Luke Harper, on right, as part of the Wyatt Family in WWE.

Then the craphole year that is 2020 happened and we lost two men far too young in ways that had nothing to do with the old times of running hard, doing hard drugs or drink, and both of whom, by every account, were incredible family men, incredible members of their communities, and incredible people to have in wrestling locker rooms.

First, Shad Gaspard, perhaps best known as one half of Cryme Tyme in WWE around 2006-2007, who died in a tragic drowning in May at the young age of 39. Before he died, he saved his son from drowning, too.

Second, was Huber’s death. Better known as Luke Harper in WWE and Brodie Lee/Mr. Brodie Lee in AEW, he’s received an incredible outpouring of support and love from wrestlers across wrestling promotions, both new generation and old generation. He was that kind of talent, both as an actual talent and as the human being behind the talent.
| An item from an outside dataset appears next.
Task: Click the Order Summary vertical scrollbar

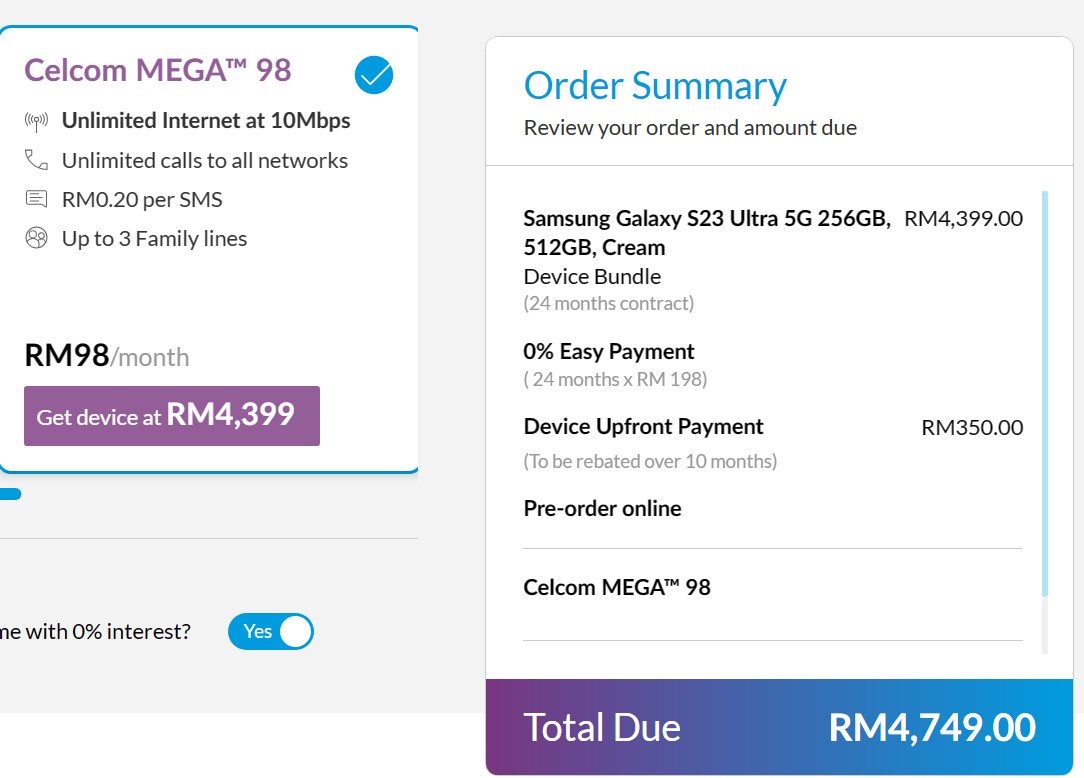Action: coord(1045,394)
The news of his death hit hard, similar to how I felt upon hearing Eddie’s death. Surreal is the best way to describe it. What? Huh? How? Are you sure it’s that guy? I was watching another episode of Bones when I saw AEW Tweet out the photo that accompanies this post, and I Googled to make sure I was seeing things right. I stopped the show, and spent the next two hours scrolling Twitter for reactions, crying, scrolling, crying. Again, there’s something about these pro wrestlers where you sort of seem them as that larger-than-life, invincible types. Dying young isn’t supposed to happen to anyone, but surely it can’t happen to these guys and girls, right? Surreal and tragic. Those are the words that keep coming in mind. Why?
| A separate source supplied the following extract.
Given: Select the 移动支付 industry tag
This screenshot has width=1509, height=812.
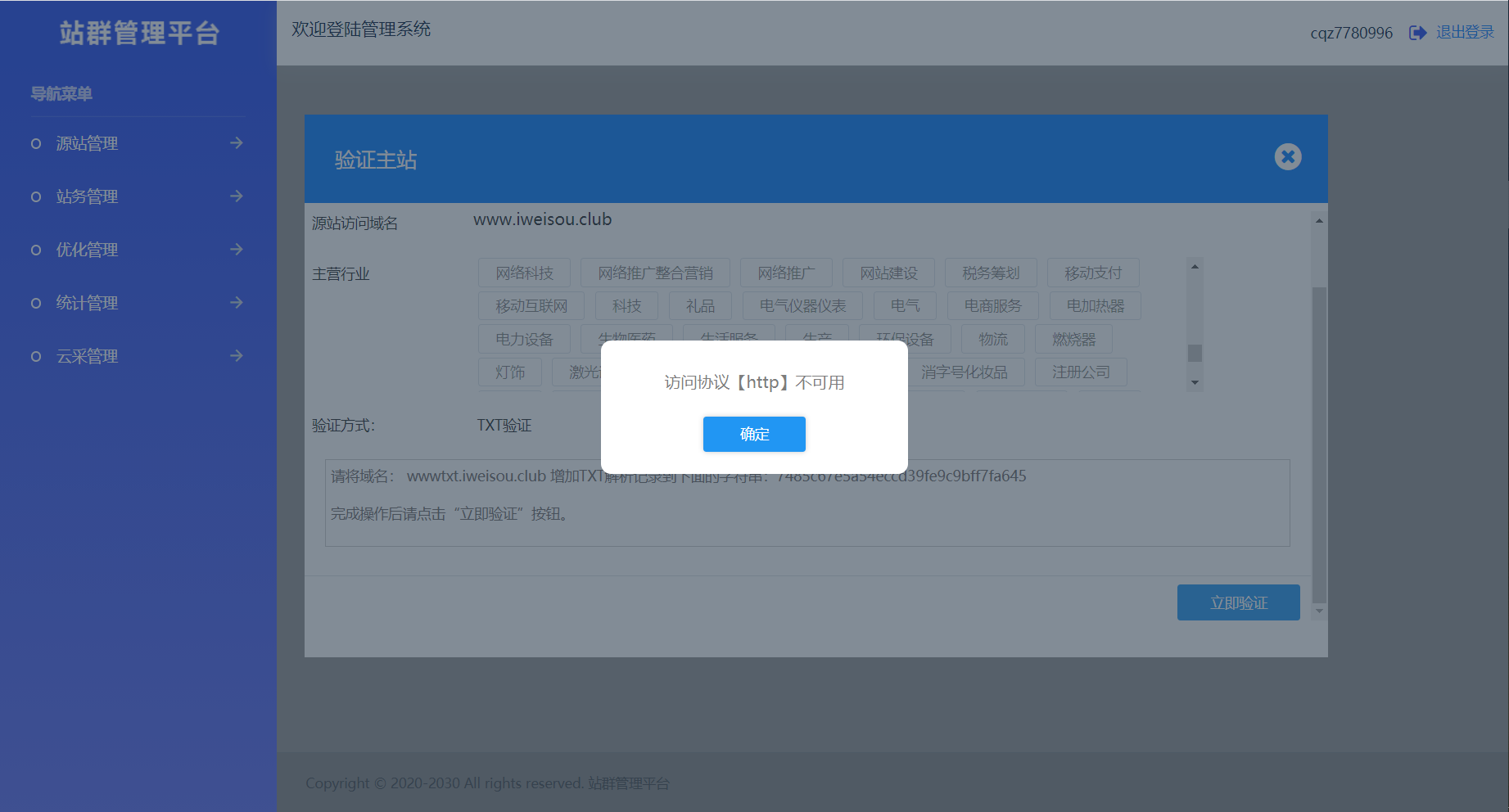Looking at the screenshot, I should click(x=1093, y=272).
I was a huge Luke Harper fan. There’s very few people in professional wrestling who come across as authentic within their characters. Huber to me was Luke Harper. He looked like the swamp creature he portrayed as part of the Wyatt Family. Authenticity is key to presenting a believable character on television, and he oozed authenticity. As Big E, a fellow wrestler said, it wouldn’t be shocking at all if after Huber retired from professional wrestling, he went on to have a successful career as a character actor in Hollywood. He was that good. Oh, and yeah, he was incredible in the ring as a big man, who moved like a smaller man, and had a distinctive style because of it. But it’s the character in between the moves that sells wrestling and boy, was I sold.

There was a period of time when all those pieces came together and you not only believed that Luke Harper could win the WWE Championship, you thought they (WWE) should have done it. That, especially now given what’s happened here, is one of the biggest missed opportunities in WWE in the last five years. I’m glad he went on to find some success with AEW, although since I don’t have cable, I didn’t get to see a lot of it.

While all of that stuff is great, especially to fans, and it’s rough to lose a mind and talent for the business like that (the business as such works because each generation passes down its knowledge and so forth), it’s even rougher to lose the human being behind the talent. Reading all the mementos pouring in from wrestlers across the industry about him made me tear up aplenty. But as great as those are, the man himself talking about what drives him in life really hits you like the worst of gut punches:

He leaves behind a wife and two children.